Dangerous and cruel-- I already want him in jail for what he's done. Oh you've created a fantastic visual and I have a hunch there's more to come.

Sandra Nachlinger said...

What a creep and a bully! I hope he eventually gets what he deserves.
Since you've asked for feedback, I did notice a couple of repeated phrases used closely together: step back, what you wanted. No big deal, but it's something to be aware of. It's so hard to catch that sort of thing in our own writing!

Chelle Cordero said...

Thanks Sandra, I appreciate you pointing that out to me. Although this book is already published, it makes me aware of it and hopefully more "eagle-eyed" on my next WIP.

Anonymous said...

Oh, I wish she hadn't met him! But I'm sure she knows what the consequences would be of refusing to do so--maybe they would have been worse.

Poor woman--her current relationship is going to suffer from this trauma.

Teresa Cypher said...

I wish she hadn't met him. He's a rotten person, and she needs to not allow herself to be victimized any more. But I bet that's part of what is propelling the story forward. It's good that you're getting an emotional reaction from the readers.

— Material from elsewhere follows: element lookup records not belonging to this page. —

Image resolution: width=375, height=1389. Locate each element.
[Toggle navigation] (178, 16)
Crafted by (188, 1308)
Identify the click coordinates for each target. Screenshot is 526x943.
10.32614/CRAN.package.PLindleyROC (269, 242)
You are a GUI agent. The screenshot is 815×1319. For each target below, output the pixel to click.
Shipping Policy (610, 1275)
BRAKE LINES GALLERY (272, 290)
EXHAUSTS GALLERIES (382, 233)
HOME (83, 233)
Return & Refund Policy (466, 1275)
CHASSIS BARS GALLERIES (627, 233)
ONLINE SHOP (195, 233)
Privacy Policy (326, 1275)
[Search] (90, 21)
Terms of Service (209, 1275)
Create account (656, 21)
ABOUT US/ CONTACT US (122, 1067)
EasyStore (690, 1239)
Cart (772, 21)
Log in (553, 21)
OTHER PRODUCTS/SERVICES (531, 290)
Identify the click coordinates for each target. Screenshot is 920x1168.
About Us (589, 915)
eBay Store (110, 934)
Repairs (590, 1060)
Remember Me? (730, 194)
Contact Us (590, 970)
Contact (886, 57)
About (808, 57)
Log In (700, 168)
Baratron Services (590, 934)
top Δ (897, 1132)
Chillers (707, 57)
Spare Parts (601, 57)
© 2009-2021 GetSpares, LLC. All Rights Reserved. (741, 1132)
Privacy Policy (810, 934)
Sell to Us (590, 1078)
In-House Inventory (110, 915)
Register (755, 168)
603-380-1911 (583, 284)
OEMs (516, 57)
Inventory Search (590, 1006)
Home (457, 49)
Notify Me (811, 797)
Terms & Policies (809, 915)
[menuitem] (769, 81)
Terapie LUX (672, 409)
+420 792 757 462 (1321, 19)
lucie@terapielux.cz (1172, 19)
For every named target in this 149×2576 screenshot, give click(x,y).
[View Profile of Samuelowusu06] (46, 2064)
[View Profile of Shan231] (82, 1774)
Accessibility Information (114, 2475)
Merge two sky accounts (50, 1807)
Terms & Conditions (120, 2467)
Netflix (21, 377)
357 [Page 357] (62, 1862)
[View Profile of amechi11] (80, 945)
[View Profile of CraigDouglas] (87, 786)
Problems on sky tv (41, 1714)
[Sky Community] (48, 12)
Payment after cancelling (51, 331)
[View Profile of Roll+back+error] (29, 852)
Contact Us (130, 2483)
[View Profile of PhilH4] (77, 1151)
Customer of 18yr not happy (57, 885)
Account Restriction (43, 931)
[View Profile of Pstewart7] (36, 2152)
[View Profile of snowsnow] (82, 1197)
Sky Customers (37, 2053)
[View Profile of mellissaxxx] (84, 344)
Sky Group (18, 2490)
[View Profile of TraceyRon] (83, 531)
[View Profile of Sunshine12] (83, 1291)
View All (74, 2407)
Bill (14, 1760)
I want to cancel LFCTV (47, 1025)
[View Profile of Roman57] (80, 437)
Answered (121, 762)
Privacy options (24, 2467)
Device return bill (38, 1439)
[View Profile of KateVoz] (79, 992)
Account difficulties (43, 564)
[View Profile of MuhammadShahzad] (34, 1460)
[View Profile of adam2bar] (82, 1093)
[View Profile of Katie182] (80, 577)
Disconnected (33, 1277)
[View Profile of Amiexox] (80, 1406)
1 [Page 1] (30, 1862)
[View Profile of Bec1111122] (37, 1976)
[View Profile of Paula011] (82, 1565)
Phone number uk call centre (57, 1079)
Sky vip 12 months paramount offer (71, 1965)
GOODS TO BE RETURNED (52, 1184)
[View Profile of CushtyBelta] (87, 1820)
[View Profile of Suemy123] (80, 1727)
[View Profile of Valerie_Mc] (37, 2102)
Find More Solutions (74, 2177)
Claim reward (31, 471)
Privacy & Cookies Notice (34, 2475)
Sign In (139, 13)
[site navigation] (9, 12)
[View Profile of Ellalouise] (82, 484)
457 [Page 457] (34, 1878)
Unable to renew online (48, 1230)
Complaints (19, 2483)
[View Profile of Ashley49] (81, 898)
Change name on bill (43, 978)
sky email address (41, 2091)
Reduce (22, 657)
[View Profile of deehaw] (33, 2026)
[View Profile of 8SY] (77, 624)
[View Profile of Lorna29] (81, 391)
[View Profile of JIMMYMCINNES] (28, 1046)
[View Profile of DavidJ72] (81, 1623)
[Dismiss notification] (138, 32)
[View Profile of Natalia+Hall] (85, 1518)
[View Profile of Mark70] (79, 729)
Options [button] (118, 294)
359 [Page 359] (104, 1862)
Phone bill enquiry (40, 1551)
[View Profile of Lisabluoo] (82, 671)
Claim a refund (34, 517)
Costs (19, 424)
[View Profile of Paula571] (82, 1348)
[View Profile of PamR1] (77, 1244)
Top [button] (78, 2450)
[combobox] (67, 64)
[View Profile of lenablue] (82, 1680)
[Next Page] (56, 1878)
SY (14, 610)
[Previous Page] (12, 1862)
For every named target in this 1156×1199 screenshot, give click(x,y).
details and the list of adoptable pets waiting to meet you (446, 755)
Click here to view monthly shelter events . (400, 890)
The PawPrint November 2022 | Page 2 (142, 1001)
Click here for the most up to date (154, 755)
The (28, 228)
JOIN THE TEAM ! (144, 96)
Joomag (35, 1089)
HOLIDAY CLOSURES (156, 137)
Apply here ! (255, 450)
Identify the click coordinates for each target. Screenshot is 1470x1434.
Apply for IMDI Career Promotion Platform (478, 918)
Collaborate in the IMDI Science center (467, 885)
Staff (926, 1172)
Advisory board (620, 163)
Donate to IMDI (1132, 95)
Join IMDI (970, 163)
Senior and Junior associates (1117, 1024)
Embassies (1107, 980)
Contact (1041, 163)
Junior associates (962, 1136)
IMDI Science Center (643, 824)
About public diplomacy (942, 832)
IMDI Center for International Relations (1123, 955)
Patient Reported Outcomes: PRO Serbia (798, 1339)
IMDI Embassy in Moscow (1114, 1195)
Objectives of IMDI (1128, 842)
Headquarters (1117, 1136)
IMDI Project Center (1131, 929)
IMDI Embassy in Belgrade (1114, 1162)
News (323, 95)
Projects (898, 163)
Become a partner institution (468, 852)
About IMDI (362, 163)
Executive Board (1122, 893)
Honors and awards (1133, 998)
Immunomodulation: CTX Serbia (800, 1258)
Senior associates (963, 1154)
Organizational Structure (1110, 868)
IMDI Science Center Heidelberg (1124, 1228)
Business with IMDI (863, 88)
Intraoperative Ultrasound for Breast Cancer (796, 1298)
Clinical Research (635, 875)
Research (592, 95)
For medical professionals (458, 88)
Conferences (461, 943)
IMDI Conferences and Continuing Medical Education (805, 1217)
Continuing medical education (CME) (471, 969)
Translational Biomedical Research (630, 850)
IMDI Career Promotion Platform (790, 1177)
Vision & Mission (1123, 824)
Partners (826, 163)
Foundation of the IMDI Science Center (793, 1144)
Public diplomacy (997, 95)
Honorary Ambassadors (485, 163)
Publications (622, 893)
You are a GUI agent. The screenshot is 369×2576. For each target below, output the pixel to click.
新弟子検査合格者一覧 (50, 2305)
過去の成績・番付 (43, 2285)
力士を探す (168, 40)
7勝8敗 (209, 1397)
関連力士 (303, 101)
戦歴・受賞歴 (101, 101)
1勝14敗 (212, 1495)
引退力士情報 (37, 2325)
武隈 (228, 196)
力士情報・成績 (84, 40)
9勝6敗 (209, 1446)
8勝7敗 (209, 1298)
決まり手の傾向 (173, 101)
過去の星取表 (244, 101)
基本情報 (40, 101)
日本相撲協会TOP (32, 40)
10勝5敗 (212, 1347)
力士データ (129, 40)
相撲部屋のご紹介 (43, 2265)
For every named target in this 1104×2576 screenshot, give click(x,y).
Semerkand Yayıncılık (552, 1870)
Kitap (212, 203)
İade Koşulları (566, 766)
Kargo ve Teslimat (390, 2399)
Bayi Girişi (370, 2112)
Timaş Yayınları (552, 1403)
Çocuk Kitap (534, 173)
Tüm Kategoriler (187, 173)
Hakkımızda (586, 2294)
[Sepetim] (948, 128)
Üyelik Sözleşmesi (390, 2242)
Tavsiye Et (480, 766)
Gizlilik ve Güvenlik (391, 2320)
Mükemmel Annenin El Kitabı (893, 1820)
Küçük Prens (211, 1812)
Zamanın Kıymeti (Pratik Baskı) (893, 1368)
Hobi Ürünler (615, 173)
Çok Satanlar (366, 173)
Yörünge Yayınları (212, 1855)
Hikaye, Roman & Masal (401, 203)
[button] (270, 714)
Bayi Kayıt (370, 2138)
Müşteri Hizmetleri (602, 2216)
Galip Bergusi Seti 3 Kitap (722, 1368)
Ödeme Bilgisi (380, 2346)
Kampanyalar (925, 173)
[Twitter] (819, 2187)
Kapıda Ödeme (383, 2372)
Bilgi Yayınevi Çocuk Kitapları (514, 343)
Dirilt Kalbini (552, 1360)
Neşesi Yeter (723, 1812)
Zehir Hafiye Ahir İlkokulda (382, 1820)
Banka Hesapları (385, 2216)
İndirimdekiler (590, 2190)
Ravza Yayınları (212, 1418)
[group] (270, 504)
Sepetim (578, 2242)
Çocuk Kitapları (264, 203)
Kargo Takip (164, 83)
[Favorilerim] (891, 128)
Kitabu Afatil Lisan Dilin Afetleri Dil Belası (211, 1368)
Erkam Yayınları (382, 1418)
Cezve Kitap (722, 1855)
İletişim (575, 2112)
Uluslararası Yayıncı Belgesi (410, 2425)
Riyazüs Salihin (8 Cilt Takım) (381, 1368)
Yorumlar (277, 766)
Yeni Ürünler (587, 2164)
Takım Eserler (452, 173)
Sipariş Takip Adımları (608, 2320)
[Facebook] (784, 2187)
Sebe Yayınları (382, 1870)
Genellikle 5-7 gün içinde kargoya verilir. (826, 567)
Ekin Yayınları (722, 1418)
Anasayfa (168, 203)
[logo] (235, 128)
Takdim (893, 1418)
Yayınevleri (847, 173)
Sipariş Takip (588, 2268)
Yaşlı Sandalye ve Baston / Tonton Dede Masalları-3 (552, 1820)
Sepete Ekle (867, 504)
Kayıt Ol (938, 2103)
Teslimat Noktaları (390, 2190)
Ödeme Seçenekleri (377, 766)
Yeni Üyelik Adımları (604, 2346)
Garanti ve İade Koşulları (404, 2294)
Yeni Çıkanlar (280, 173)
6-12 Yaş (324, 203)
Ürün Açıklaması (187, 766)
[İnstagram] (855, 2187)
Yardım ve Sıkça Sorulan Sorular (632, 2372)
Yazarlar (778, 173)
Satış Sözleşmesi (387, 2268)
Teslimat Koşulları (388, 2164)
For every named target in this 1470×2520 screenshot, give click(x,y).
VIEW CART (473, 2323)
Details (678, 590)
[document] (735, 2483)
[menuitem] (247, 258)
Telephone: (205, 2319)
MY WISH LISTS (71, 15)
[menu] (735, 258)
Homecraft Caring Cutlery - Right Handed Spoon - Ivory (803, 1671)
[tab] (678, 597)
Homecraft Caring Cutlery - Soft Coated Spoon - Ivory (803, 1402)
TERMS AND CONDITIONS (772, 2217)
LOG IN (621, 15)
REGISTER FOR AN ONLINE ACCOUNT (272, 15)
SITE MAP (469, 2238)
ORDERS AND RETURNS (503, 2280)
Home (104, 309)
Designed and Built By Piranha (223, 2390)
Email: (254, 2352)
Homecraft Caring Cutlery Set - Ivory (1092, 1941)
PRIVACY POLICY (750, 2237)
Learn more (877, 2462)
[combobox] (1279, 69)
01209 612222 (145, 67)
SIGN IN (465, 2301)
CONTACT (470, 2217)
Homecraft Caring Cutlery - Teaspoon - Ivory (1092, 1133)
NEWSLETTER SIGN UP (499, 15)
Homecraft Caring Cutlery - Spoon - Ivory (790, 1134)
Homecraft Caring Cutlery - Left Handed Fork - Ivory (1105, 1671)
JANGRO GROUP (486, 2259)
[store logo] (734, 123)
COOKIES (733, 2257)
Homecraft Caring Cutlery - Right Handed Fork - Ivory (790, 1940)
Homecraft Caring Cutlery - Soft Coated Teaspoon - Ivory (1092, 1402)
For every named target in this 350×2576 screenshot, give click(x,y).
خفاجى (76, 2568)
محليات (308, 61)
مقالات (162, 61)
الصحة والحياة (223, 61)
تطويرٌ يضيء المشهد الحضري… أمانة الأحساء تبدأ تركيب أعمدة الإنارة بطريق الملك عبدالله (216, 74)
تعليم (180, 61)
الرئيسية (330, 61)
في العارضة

Since you asked for crit, I noticed some overwriting. I noticed it because I'm so very guilty of it too. It's one of the things I have to edit out after the first draft. :-) Examples are: "her body's trembling". I think the word "body's" is unnecessary. The reader will get it without being told that it's her body doing the trembling. Another example: "stare at him in the eyes" I think you can delete the "at" and just use "stare him in the eyes". It improves the reading flow and loses 'clunkiness" if you tighten up the writing. :-)

Chelle Cordero said...

Once again, I am so appreciative of the critique as I am hoping to improve my writing with each new story. Thank you all.